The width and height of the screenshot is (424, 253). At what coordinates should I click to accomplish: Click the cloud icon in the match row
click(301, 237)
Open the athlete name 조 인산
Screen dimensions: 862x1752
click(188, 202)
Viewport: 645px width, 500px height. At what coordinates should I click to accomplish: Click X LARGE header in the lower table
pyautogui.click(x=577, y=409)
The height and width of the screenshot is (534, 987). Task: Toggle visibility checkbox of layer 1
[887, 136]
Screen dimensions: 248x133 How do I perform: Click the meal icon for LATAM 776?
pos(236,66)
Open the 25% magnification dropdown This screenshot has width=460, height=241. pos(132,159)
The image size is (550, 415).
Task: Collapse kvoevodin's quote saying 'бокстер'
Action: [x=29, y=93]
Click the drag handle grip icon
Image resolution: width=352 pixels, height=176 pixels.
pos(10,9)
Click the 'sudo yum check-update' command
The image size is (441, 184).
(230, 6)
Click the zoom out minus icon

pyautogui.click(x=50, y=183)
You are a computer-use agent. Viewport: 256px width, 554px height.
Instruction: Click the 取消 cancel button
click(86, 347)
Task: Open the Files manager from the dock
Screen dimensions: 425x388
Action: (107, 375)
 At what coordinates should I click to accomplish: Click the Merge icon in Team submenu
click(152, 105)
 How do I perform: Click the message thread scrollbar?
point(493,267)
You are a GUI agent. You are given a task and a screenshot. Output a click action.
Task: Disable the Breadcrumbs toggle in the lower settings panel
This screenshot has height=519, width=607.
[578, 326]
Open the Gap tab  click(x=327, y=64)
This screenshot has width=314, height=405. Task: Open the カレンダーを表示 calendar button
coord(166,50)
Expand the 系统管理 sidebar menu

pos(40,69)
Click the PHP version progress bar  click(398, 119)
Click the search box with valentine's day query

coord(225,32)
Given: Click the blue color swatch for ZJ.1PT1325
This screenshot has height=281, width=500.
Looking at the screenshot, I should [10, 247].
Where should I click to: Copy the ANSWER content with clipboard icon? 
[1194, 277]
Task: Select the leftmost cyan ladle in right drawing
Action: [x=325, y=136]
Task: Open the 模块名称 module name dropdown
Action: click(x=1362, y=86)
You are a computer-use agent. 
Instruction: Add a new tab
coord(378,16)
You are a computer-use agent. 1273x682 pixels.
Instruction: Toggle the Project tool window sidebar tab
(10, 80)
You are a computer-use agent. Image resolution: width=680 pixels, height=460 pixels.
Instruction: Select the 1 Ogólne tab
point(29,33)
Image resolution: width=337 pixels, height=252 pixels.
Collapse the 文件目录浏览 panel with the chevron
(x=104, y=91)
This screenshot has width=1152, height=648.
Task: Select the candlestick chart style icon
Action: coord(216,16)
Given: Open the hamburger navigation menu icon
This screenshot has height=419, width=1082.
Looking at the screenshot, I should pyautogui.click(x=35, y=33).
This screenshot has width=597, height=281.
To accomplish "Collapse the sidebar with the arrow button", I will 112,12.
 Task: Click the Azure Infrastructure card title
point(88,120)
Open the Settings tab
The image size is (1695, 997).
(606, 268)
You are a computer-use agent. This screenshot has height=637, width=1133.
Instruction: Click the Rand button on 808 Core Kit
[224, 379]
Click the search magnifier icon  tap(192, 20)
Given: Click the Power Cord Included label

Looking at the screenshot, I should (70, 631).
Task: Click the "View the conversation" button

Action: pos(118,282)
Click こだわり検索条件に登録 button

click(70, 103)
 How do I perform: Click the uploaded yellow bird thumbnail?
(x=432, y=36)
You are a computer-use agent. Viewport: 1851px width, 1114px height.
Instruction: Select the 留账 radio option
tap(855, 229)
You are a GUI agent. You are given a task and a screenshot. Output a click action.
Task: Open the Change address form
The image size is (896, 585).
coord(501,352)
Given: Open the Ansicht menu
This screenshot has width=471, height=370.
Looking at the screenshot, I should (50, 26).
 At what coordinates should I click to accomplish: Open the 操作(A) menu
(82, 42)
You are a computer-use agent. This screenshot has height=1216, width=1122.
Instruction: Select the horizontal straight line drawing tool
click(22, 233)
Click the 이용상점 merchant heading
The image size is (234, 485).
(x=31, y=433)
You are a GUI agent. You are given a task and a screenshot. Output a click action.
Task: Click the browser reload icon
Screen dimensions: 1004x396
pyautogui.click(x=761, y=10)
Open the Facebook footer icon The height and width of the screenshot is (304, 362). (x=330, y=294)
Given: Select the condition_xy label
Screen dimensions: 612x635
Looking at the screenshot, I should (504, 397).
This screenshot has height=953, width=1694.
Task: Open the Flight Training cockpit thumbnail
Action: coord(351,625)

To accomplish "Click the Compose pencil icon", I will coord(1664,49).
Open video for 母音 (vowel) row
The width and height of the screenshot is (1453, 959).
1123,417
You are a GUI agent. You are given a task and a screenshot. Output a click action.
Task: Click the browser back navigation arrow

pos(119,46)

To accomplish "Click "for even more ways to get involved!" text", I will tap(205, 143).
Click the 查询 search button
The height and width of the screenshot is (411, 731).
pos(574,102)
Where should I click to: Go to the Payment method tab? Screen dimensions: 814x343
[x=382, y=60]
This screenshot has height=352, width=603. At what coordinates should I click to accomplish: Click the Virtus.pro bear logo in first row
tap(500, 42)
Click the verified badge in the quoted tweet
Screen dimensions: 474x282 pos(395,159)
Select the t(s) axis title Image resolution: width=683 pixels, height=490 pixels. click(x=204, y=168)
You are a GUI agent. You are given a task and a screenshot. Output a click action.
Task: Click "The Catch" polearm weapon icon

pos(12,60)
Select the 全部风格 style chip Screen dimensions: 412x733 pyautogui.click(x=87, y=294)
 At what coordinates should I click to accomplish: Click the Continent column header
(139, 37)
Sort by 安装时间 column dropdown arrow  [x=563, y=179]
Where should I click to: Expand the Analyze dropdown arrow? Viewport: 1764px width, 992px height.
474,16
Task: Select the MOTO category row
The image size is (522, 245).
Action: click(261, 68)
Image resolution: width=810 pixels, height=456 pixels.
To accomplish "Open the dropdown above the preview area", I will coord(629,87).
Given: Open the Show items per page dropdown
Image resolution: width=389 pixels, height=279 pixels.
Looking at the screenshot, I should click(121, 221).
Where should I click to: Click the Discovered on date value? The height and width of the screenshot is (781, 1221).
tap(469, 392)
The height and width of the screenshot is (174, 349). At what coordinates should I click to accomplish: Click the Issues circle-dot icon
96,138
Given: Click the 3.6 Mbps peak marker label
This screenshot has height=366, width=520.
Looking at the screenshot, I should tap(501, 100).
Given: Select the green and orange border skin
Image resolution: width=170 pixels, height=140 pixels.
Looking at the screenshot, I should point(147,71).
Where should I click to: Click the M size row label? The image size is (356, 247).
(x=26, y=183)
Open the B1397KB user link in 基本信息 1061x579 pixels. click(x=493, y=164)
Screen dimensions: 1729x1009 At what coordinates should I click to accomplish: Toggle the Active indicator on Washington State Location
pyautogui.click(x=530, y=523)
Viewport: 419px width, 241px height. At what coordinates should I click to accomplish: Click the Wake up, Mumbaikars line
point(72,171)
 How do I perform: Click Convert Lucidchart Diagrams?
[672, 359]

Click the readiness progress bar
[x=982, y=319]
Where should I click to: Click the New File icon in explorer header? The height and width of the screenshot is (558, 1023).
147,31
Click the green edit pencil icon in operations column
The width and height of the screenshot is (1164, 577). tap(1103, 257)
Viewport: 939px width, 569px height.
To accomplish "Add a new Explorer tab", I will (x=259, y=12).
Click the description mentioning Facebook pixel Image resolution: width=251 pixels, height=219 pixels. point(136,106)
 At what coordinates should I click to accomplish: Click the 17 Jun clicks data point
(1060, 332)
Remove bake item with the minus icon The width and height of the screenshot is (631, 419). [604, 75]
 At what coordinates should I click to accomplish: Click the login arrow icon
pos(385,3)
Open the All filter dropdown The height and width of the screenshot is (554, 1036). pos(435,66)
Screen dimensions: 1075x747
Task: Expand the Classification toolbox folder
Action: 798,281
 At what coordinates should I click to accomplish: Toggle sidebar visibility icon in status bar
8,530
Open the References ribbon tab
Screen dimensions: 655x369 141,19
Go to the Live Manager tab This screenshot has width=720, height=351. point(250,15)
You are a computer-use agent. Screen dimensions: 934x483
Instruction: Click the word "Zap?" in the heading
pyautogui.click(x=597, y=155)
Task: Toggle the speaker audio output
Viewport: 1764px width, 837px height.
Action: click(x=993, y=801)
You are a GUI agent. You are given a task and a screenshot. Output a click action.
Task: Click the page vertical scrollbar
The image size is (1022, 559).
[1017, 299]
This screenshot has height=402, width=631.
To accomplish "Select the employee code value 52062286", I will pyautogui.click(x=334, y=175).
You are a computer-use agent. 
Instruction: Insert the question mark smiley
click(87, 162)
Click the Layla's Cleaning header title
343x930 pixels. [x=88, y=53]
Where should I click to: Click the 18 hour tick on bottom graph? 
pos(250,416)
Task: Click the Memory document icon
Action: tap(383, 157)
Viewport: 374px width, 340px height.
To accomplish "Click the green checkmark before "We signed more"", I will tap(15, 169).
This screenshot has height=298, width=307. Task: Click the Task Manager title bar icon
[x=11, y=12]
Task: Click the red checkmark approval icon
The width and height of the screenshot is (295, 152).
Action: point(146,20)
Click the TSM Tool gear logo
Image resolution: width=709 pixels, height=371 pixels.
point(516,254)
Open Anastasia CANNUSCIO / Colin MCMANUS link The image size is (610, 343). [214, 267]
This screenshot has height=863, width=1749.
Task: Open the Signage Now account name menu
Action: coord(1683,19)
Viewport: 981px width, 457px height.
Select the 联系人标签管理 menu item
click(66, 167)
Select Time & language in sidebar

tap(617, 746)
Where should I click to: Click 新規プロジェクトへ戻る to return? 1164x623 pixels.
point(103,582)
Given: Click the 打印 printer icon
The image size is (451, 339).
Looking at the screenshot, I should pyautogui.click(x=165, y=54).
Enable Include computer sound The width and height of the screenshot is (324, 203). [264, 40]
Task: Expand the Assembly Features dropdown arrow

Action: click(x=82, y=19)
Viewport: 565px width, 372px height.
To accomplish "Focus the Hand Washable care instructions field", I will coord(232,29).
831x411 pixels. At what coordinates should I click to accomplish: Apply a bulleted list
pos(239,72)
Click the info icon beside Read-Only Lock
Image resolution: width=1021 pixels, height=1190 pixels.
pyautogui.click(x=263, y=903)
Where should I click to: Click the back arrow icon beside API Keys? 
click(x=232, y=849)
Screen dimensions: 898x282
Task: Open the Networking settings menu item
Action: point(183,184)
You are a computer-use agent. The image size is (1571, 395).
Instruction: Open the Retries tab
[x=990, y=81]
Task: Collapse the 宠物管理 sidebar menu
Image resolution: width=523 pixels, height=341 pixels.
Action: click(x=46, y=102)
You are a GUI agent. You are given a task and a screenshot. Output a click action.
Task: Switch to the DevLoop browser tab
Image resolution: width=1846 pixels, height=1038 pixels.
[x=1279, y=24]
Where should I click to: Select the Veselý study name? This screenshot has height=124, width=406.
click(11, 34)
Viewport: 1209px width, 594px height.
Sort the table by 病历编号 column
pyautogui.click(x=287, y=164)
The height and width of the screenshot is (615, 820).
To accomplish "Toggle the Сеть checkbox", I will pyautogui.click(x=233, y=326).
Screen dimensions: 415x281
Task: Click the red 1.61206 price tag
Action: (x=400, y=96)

TASK
Return every line of the material above that contains the word "browser", and note that case counts.

THE RESULT
Task: Click the browser reload icon
Task: Click the browser back navigation arrow
Task: Switch to the DevLoop browser tab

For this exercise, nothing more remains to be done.